Andrew Skinner, Head of Global Trade and Receivables Finance at HSBC Bank Canada, said: "Given the close ties between the two countries, it wasn't at all surprising that most services exports are for the US market. We spend a lot of time as a country talking about resources and large manufacturing and their impact on our economy, but some of the most dynamic global trade stories in recent years are in the service sectors."
In fact, 60% of Canada's total services exports in 2015 went to the US, while the country's imports of services from the US accounted for about 75% of all Canadian service imports.
The EU meanwhile is the second largest market for Canadian service exports and the second most important source of Canadian services imports last year, with B2B and other services accounting for the largest portion of Canada's global services exports at 43% of the total in 2015, up from 38% in 2000. Canadian service exports to China are expected to grow about 10% a year in the decade to 2030.
The 2016 HSBC Global Trade Forecast showed that financial services is Canada's fastest-growing services export, averaging an impressive 9% annual growth from 2000 to 2015. Also important for Canada is the tourism and travel industry, which accounted for 21% of exports of services in 2015, while transportation services accounted for just 15% of service exports in 2015, down from 19% in 2000.
Outlook for services trade: 2016-30
The value of Canadian service exports is forecast to grow at an average annual rate of close to 7% over the next 15 years.

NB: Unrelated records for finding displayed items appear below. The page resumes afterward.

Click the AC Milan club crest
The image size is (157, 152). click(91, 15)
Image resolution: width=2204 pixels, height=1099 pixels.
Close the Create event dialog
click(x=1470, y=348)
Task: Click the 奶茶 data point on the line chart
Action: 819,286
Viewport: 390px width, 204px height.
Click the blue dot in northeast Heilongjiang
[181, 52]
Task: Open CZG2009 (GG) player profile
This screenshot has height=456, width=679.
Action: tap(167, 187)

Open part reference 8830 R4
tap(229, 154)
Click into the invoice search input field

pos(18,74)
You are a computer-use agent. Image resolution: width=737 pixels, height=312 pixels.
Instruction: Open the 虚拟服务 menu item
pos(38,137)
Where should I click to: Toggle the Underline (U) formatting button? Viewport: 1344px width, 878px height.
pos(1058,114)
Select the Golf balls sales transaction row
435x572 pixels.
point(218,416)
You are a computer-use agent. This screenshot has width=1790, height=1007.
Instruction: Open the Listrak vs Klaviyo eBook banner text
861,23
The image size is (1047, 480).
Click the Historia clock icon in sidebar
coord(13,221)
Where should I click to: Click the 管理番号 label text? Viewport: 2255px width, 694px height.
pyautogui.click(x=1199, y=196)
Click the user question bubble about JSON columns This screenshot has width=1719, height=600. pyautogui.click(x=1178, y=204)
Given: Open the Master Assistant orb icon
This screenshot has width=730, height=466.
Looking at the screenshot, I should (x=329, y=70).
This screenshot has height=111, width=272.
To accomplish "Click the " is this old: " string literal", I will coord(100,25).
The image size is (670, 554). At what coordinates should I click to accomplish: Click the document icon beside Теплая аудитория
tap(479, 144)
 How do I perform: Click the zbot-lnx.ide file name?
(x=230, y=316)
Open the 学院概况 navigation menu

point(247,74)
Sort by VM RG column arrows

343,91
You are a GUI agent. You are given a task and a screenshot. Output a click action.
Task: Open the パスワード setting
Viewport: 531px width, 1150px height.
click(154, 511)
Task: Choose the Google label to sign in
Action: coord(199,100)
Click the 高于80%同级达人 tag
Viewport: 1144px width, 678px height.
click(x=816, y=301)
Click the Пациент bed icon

Most of the trends seen in the past 15 years since 2000 are expected to remain in place in the coming years, with business-to-business and other service exports remaining the most important export sector and contributing close to half of the growth to services exports in the decade to 2030.
The US, UK, China, Germany and France were the world's top exporters of services in 2015, and will remain so in 2030. But emerging economies will expand their overall share as they develop their workforce skills and digital infrastructure. India, for example, is already a highly successful exporter of business process outsourcing and support services for finance, medicine and engineering, and is set to increase these exports in the coming years.
Nonetheless, while trade in services continues to thrive, it is dwarfed by global trade in goods. The latter will be worth about USD37trn by 2030, according to the forecast, equating to 75% of total trade.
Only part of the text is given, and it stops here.